### CONSIGNE
Recopiez intégralement les lignes des entrées, en commençant par celle qui contient « You are a computer-use agent. Screen » et en terminant par celle qui contient « [x=192, y=83] ». Augmentez de 107 chaque coordonnée figurant dans les réponses et laissez tout le reste tel quel.

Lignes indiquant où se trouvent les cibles
_ _ _

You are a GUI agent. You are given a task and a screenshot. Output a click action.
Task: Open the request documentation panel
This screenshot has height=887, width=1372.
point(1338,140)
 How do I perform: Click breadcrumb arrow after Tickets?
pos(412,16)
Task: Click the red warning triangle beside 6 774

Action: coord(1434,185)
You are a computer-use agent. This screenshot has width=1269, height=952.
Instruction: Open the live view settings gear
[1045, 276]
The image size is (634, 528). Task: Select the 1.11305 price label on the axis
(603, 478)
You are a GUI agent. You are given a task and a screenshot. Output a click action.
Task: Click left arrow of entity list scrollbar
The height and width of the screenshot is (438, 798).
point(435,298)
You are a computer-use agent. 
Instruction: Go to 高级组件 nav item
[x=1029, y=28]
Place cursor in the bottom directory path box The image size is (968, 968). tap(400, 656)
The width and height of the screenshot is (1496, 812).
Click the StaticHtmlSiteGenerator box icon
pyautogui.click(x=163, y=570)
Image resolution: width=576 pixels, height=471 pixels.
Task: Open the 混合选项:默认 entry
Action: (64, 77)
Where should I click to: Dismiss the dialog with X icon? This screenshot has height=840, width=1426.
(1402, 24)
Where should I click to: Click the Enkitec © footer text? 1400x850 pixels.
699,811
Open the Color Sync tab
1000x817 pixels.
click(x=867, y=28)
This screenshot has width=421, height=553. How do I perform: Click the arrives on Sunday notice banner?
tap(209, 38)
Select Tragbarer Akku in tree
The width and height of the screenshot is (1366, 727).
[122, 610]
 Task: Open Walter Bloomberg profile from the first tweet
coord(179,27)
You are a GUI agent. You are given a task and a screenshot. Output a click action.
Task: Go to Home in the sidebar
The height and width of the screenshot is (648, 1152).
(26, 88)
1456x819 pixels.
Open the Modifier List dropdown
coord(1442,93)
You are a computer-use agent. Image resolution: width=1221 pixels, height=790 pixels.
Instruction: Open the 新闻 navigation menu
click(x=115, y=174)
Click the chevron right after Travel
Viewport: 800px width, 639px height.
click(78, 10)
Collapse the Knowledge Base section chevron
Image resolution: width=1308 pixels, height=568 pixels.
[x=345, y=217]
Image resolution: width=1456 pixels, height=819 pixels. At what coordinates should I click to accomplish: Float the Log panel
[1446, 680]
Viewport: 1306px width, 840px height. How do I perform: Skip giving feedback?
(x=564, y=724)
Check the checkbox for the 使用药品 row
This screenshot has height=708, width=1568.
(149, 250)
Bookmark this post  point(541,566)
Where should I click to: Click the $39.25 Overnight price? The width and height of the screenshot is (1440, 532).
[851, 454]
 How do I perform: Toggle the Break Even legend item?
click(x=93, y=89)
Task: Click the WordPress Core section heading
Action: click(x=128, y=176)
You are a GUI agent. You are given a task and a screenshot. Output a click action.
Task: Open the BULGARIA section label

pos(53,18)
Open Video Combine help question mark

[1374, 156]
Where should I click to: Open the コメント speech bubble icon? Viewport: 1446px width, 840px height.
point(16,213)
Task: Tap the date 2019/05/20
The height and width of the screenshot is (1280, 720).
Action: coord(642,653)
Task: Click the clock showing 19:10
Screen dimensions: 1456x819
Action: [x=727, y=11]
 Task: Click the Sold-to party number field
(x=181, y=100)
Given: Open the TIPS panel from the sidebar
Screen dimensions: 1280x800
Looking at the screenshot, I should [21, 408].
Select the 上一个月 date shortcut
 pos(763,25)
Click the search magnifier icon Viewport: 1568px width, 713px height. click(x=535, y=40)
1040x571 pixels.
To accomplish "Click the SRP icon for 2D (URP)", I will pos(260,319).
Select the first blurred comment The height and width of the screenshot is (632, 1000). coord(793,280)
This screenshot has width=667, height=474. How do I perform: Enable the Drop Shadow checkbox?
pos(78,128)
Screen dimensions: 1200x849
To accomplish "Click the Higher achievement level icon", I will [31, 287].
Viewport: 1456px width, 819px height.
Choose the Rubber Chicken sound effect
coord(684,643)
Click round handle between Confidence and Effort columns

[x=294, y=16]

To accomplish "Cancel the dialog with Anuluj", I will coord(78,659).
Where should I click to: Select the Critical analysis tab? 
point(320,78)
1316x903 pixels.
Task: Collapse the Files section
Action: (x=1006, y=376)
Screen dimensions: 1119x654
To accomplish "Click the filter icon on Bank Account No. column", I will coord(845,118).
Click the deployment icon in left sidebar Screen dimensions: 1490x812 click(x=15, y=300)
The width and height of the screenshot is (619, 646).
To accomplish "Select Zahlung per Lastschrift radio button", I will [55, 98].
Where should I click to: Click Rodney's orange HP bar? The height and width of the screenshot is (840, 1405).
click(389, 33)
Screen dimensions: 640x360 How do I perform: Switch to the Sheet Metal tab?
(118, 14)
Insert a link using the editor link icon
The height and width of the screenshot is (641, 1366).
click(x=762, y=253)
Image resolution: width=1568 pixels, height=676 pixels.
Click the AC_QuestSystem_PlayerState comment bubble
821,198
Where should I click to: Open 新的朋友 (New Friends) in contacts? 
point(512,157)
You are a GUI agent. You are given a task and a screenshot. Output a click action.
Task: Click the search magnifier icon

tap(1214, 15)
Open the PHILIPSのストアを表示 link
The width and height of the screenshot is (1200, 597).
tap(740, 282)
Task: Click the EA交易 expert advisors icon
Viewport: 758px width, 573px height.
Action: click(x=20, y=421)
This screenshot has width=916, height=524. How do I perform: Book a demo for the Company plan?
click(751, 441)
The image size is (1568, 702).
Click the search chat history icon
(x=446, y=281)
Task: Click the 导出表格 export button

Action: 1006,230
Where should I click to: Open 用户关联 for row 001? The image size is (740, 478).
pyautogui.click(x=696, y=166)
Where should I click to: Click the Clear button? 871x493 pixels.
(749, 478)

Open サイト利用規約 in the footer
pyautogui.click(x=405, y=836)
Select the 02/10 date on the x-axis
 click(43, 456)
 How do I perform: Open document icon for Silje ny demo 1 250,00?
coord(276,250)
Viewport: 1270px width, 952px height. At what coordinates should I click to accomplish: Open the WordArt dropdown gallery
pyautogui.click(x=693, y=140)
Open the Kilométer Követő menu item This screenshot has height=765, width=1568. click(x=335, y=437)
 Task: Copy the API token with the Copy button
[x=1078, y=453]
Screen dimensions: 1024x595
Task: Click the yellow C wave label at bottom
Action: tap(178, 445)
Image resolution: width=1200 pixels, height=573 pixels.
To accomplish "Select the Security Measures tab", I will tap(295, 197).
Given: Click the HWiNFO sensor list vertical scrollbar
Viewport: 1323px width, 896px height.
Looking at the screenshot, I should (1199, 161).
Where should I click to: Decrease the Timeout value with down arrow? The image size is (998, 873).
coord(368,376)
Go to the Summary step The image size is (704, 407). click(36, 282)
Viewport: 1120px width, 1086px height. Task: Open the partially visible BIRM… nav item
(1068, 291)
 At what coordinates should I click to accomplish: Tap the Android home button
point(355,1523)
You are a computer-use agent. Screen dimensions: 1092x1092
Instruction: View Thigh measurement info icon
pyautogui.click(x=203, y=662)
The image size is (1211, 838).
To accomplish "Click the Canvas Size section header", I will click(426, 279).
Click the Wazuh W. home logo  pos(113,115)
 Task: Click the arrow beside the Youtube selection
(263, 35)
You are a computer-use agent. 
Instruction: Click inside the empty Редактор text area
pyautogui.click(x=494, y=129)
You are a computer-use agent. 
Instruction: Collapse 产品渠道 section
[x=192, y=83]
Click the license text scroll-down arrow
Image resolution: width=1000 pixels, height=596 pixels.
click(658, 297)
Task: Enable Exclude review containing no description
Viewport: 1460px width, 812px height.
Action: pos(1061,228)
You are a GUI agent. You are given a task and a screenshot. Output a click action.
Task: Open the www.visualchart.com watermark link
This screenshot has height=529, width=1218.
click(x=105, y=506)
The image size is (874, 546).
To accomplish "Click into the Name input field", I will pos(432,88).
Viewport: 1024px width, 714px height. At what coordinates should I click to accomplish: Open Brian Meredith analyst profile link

_ _ _

### SOLUTION DE LA TÂCHE
You are a computer-use agent. Screen dimensions: 1092x1092
Instruction: View Thigh measurement info icon
pyautogui.click(x=310, y=769)
The image size is (1211, 838).
To accomplish "Click the Canvas Size section header", I will click(533, 386).
Click the Wazuh W. home logo  pos(220,222)
 Task: Click the arrow beside the Youtube selection
(370, 142)
You are a computer-use agent. 
Instruction: Click inside the empty Редактор text area
pyautogui.click(x=601, y=236)
You are a computer-use agent. 
Instruction: Collapse 产品渠道 section
[x=299, y=190]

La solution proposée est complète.